Several cases against Boeing (BOE, Washington National) filed by a Canadian man who lost his parents and sister in the 2019 crash of Ethiopian Airlines flight ET302 have been settled out of court for a confidential amount on the eve of a US jury trial on damages, according to a law firm involved in the cases.
The suits were brought by Manant Vaidya on behalf of the estates of his parents Pannagesh and Hansini Vaidya and his sister Kosha Vaidya. All 157 people on board were killed when the B737-8 crashed shortly after takeoff from Addis Ababa International on March 10, 2019. Also among the victims were Kosha Vaidya’s husband, Preritkumar Dixit, and their two children, Ashka and Anushka Dixit.

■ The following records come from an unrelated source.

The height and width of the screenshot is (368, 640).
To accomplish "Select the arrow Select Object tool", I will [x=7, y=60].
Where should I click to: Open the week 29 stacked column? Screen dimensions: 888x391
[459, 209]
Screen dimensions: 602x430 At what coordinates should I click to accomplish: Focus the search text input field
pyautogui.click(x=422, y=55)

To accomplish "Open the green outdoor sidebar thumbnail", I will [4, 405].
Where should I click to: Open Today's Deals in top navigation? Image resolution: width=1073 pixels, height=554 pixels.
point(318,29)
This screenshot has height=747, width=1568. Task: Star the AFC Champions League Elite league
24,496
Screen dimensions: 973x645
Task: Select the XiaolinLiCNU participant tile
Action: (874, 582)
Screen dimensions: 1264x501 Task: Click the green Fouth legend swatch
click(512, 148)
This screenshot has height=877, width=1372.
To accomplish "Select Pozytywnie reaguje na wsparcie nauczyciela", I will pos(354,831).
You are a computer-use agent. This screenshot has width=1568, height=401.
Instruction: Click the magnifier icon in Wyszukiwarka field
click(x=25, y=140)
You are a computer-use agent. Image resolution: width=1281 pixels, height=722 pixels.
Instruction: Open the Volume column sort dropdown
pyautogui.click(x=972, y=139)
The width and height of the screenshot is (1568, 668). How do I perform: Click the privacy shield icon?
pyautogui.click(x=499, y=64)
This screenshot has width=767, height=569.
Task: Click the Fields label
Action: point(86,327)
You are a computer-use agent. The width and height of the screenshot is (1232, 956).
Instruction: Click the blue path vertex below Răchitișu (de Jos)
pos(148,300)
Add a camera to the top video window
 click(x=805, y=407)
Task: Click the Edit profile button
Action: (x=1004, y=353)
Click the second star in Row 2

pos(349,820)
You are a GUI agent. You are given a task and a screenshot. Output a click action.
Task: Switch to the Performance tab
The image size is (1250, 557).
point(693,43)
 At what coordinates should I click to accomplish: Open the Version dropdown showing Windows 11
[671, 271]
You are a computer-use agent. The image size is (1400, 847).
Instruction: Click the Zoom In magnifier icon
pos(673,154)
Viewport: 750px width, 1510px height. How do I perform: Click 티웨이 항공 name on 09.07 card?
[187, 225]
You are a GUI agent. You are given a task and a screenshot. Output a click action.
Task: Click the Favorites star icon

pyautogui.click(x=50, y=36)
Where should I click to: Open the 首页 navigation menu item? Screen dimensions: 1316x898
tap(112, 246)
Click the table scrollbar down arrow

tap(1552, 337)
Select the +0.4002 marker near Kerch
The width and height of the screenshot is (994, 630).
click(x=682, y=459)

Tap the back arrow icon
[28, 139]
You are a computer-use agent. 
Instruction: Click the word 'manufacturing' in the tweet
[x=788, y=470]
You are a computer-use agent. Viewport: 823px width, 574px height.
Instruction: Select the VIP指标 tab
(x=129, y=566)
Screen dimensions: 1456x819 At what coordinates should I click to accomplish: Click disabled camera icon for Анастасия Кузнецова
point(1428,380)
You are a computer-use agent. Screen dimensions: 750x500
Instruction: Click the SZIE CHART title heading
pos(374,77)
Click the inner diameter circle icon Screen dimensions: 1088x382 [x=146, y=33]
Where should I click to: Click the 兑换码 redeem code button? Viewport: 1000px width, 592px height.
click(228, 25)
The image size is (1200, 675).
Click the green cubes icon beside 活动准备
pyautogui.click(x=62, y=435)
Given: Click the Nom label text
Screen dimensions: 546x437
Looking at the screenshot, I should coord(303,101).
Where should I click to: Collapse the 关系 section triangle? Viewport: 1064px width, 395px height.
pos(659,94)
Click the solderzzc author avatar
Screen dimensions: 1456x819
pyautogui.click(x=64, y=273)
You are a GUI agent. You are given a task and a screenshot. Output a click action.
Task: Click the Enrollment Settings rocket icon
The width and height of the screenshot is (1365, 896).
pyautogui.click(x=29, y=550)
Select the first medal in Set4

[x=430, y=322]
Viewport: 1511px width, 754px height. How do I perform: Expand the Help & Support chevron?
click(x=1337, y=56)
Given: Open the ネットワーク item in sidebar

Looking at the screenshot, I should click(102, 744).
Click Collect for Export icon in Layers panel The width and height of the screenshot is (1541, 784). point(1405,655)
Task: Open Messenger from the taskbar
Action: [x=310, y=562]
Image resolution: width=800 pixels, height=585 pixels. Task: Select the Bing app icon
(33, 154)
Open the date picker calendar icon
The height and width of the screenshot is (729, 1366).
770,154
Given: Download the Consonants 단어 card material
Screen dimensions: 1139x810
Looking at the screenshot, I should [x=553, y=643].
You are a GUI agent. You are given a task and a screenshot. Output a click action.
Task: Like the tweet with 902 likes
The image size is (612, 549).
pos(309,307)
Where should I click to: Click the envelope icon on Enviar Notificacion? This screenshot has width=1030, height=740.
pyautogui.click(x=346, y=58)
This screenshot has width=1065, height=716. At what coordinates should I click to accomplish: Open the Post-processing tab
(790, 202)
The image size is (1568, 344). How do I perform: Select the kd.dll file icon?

In a statement, Vaidya's lawyer, Robert Clifford of Clifford Law Offices in Chicago, said Boeing settled the cases late on January 13, after a jury had been selected and just hours before opening statements were scheduled at the District Court for the Northern District of Illinois, Eastern Division, also in Chicago. The jury trial was to determine damages only, after Boeing had previously accepted responsibility for the crash.
"Boeing accepted full responsibility for the senseless and preventable loss of these innocent lives, and this corporate giant has now been held accountable to this family," Clifford said.
In a statement carried by The Canadian Press, Boeing spokesperson Shelley Spreier said the company was "deeply sorry" to those who lost loved ones. "We made an upfront commitment to fully and fairly compensate the families of those who were lost and have accepted legal responsibility for the accidents in these proceedings," she said.
The Ethiopian Airlines crash followed the October 2018 crash of Lion Air flight JT610, also involving a B737-8, leading to the worldwide temporary grounding of the type and intense scrutiny of Boeing's safety practices.
Boeing has settled more than 90% of the civil lawsuits stemming from the two accidents and has paid billions of dollars in compensation, the company told Reuters.